§ **Required work**
Lines from the records below that contain the word "computer" are to be copied out.

──────────────────────────────

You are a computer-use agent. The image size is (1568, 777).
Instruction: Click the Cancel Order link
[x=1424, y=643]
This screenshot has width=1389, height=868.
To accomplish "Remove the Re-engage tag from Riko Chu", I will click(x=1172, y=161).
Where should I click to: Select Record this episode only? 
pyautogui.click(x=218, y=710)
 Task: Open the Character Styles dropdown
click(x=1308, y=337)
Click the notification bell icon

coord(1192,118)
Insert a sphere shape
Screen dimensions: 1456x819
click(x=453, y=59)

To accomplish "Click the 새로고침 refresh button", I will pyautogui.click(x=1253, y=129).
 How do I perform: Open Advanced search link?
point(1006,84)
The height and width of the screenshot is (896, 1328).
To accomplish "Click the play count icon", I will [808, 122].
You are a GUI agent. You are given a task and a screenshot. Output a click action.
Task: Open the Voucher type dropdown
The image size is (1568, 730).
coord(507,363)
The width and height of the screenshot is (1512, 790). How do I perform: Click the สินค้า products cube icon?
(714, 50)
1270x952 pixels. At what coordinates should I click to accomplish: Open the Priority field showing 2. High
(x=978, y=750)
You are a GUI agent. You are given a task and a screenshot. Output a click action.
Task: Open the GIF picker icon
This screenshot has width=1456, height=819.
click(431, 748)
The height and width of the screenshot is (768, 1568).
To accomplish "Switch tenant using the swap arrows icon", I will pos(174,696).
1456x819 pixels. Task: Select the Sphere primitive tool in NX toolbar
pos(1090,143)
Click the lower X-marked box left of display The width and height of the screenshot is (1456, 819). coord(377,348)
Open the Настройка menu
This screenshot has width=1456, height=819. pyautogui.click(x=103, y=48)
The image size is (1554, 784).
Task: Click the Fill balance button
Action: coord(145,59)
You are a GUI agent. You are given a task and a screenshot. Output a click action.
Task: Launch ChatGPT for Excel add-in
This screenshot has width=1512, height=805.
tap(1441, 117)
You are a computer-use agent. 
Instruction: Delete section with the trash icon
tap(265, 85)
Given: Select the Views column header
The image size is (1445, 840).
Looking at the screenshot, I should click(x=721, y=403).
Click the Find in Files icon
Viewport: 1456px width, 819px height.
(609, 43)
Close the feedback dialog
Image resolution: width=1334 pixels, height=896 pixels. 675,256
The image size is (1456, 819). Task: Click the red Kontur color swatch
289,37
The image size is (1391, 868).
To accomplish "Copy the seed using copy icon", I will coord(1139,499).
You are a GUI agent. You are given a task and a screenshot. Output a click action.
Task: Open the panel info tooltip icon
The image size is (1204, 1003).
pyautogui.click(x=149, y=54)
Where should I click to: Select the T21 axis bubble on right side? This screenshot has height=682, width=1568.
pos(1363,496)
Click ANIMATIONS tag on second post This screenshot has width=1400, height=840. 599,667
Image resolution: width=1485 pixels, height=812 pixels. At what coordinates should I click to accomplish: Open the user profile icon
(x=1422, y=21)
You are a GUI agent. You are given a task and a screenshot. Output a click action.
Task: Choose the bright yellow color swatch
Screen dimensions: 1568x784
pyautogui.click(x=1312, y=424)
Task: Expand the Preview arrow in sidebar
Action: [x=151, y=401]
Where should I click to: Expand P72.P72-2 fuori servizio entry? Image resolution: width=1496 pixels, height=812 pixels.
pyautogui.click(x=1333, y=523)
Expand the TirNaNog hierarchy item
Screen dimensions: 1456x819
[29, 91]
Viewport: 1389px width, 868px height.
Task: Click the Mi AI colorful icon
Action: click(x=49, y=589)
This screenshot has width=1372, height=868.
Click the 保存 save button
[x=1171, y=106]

──────────────────────────────

§ **Solution**
You are a computer-use agent. The image size is (1568, 777).
You are a computer-use agent. 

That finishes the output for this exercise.